As our coalition moved into finding trends and creating storylines that capture the experiences, needs and insights for each user group, we soon began to realize that there were many compelling needs that were common across these user groups. The storylines show that we all want relevant, meaningful and personalized curriculum, instruction and assessment for all students. The need for effective communication, responsible collaboration and real connections rose to the top of every storyline.
I am looking forward to the upcoming work of the coalition as we join work groups throughout the month of July to create four key artifacts: a description of the current state of education in Kentucky, a description of our shared vision for the future, a set of questions that local communities will pursue related to assessment and accountability, and a guide for these local teams sharing what we learned in the KCAE about how to bring together an inclusive group and support them in co-creation.
Shelby County Public Schools has been on a journey to competency-based learning and performance assessment over the past 10 years. We have worked with partners from California to New Hampshire to learn and grow in this work. The most amazing aspect of the work in Shelby County is that our teachers and school administrators are the leaders in developing personalized, relevant and rigorous learning opportunities for our students. They have shared this work in conferences, articles and webcasts both nationally and internationally. They continued to push toward these equitable opportunities for all students to succeed even through the struggles of the pandemic.
I am amazed every day at the deep learning happening in SCPS – inside and outside the classroom walls. I am excited that we have a coalition of students, teachers, families, community members, school leaders and district leaders to continue to push forward for all kids in Kentucky.
The work of the coalition has prepared me to lead a Local Laboratory of Learning in the Shelby County community alongside students, families, educators, community members and business and industry leaders. I am excited to elevate the voices of my hometown, the place that educated me inside and outside classroom walls from 1st through 12th grades and received me back home for the past 30 years to work alongside the community in building the future of students from Shelby County and Kentucky.

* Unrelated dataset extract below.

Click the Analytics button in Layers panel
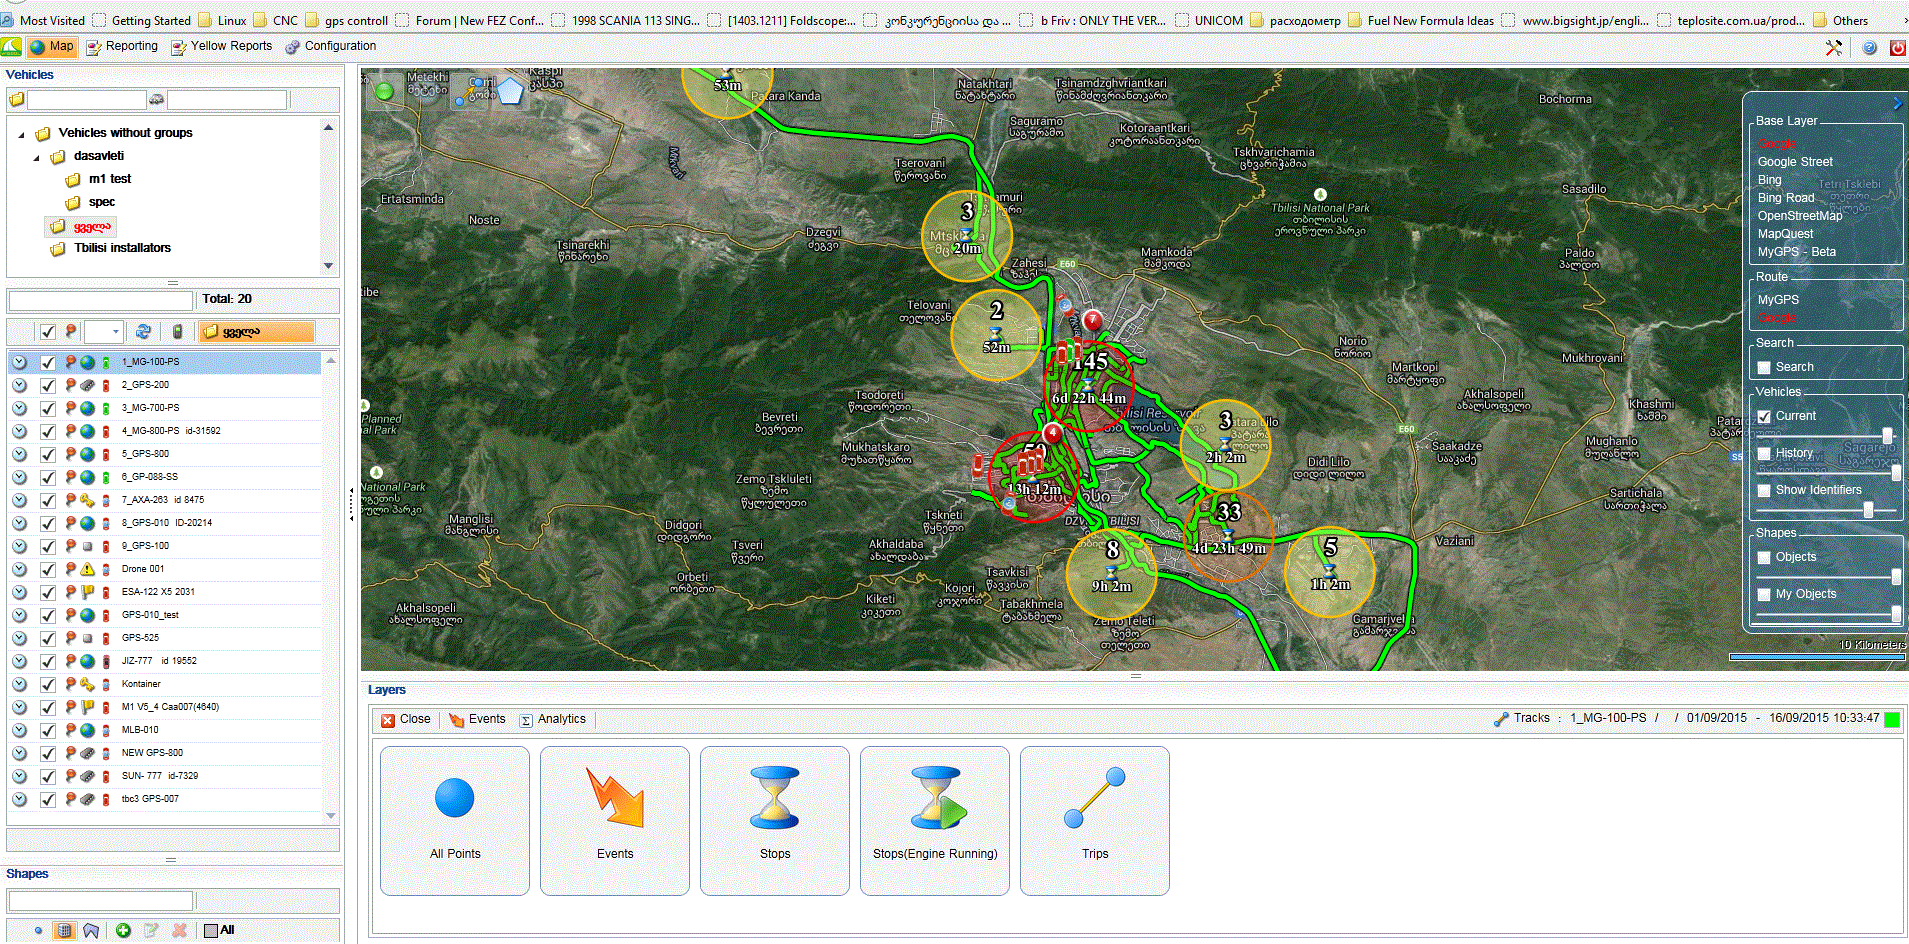 click(x=553, y=719)
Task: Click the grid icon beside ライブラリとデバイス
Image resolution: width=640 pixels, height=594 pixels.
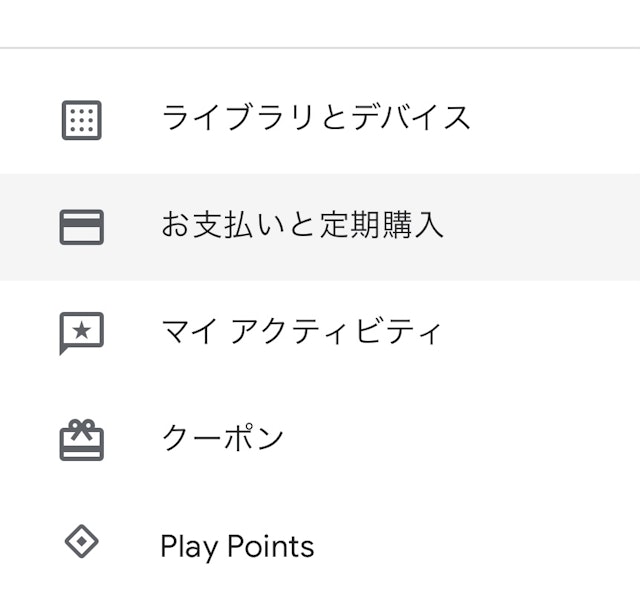Action: click(81, 120)
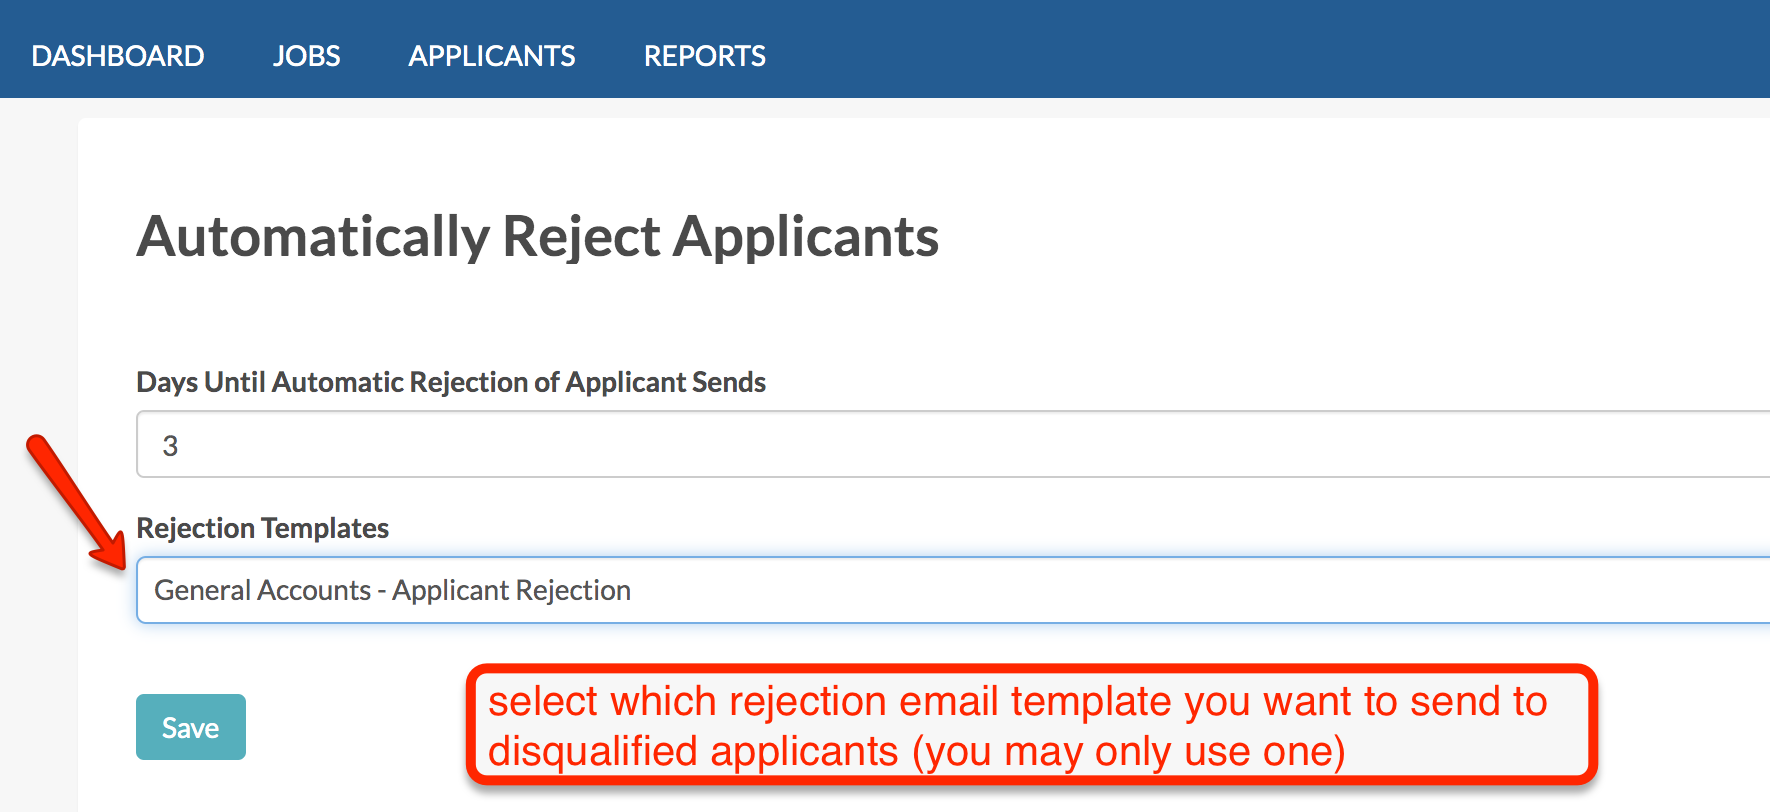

Susan Dugle is the chief academic officer for Shelby County Public Schools. She is a member of the Kentucky Coalition for Advancing Education.
HOW YOU CAN GET INVOLVED
Local Laboratories of Learning (L3s) serve as reciprocal learning partnerships between a school district, parents, students, educators and others who have the greatest awareness of the needs and desires of the local community.
Like the Kentucky Coalition for Advancing Education, these community-based partnerships aim to create a more equitable future for education in Kentucky through an inclusive co-design process. We believe that the most powerful insights will come from teams that feature the voices of communities that have been traditionally marginalized and not included in decision-making about accountability and assessment.
Local families and community members can participate by joining their L3 team or by assisting with empathy interviews to gather stories from people in the community and sharing those experiences with the local team. Through these efforts, districts and community members will create a system of assessment and accountability that reflects the diversity of the students, families and communities it represents.